# Gears of War 3 in 2011?



## Ares (Nov 23, 2009)

*Rumor: Gears Of War 3 Releasing April 2011
*

*Source says teaser trailer coming soon. Full reveal at E3.
*

by Jim Reilly 


*March 16, 2010* - The wait for Gears of War 3 may be longer than we thought. 

A "trusted US publishing source" has told website *Edge* the third chapter in the Gears of War series is set for release in April 2011. While still not officially announced by Microsoft, the first teaser trailer for Gears of War 3 is apparently coming as early as next month on April 8, with a full reveal set for June at this year's E3 in Los Angeles. 

"Microsoft's keen to avoid a clash with Halo: Reach and wants Natal to own Christmas. That's why we won't be seeing Gears of War 3 until next year, but expect a major marketing push ahead of its release," the source said. 

Representatives from both Epic Games and Microsoft told IGN they do not comment on rumors or speculation.


----------



## Moonfly (Aug 1, 2008)

A bit more info here


----------



## Matteo (Jul 12, 2006)

I live the Gears of War series. Playing Horde with the buddies is incredible fun and a super waste of time. I will be first in line for the GOW 3 series.

Matteo


----------
· · ·
*TASKS TO COMPLETE*.
1. Answer these questions using the Gears of War 3 thread:
(a) In what month and year is Gears of War 3 rumored to be released?
(b) On what date is the first teaser trailer said to be coming?
(c) Which mode does Matteo enjoy playing with buddies?
2. Transcribe the part of the Gears of War 3 thread that opens with the words "by Jim Reilly" and closes with "the source said.".

Entries for locating words and elements:
· · ·
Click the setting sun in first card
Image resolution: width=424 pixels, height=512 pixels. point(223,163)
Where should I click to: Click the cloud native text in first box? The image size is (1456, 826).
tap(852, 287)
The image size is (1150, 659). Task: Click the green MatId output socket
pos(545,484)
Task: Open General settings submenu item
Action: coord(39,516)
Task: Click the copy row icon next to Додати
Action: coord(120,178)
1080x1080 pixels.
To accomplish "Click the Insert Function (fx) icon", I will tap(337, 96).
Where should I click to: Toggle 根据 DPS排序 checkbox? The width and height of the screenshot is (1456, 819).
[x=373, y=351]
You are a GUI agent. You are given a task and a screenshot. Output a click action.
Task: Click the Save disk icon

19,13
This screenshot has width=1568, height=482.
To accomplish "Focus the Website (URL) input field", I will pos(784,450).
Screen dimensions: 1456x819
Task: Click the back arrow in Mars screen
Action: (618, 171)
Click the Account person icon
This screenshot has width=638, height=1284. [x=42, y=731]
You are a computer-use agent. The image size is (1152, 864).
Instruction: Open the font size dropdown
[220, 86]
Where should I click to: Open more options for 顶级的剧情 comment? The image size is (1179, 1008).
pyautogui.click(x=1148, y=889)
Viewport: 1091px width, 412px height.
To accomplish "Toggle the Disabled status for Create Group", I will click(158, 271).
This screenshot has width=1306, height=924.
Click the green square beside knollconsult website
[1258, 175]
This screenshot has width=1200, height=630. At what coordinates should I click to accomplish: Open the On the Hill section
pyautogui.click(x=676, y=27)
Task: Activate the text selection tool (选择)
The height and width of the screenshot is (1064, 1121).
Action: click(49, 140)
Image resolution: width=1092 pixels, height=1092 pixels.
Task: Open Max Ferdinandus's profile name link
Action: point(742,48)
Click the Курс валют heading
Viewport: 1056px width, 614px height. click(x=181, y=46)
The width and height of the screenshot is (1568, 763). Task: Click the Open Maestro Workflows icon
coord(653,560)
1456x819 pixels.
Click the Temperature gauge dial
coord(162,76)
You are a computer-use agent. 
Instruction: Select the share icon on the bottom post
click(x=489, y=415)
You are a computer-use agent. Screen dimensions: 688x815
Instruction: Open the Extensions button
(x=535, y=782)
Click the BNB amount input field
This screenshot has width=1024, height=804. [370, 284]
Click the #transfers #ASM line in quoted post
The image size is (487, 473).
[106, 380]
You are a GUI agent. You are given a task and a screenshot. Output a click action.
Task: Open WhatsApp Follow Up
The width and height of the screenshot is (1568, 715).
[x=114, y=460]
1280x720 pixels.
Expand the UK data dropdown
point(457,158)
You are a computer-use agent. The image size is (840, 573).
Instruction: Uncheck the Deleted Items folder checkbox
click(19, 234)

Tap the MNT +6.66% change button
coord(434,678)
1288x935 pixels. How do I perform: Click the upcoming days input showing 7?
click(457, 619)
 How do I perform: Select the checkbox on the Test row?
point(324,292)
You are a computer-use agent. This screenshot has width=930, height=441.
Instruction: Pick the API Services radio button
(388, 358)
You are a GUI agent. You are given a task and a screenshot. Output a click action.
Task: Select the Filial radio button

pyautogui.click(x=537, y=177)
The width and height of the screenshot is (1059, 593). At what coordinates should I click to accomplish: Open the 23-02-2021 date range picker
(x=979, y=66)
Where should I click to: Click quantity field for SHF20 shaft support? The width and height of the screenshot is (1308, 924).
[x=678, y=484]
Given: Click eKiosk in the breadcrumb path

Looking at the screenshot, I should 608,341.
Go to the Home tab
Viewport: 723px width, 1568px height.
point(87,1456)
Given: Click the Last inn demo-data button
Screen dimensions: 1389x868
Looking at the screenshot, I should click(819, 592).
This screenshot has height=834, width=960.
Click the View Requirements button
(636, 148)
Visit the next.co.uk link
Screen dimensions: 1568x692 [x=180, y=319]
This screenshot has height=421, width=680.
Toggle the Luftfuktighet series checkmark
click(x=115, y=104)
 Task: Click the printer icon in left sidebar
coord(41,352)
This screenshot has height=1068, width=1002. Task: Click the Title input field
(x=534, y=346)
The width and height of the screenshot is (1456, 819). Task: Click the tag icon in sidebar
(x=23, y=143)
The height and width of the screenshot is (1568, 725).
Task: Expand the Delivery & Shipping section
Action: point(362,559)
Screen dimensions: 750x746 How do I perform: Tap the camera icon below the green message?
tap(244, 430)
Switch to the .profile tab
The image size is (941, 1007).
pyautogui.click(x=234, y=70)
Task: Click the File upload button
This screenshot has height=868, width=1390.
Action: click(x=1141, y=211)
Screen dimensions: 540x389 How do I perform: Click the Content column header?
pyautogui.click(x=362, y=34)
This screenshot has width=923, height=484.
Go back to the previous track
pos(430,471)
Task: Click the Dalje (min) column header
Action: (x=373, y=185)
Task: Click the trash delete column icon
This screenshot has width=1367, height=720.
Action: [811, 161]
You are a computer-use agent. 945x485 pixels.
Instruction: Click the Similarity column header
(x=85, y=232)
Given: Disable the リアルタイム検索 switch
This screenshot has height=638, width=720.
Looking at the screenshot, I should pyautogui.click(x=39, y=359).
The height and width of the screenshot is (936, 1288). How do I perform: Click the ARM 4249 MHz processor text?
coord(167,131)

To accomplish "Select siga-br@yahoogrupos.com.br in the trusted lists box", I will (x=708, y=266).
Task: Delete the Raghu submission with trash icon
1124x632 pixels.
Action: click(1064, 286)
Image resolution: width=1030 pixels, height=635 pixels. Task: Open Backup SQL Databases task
· · ·
*ANSWERS TO THE EXERCISE*.
1.
(a) April 2011
(b) April 8
(c) Horde

2.
by Jim Reilly 


*March 16, 2010* - The wait for Gears of War 3 may be longer than we thought. 

A "trusted US publishing source" has told website *Edge* the third chapter in the Gears of War series is set for release in April 2011. While still not officially announced by Microsoft, the first teaser trailer for Gears of War 3 is apparently coming as early as next month on April 8, with a full reveal set for June at this year's E3 in Los Angeles. 

"Microsoft's keen to avoid a clash with Halo: Reach and wants Natal to own Christmas. That's why we won't be seeing Gears of War 3 until next year, but expect a major marketing push ahead of its release," the source said.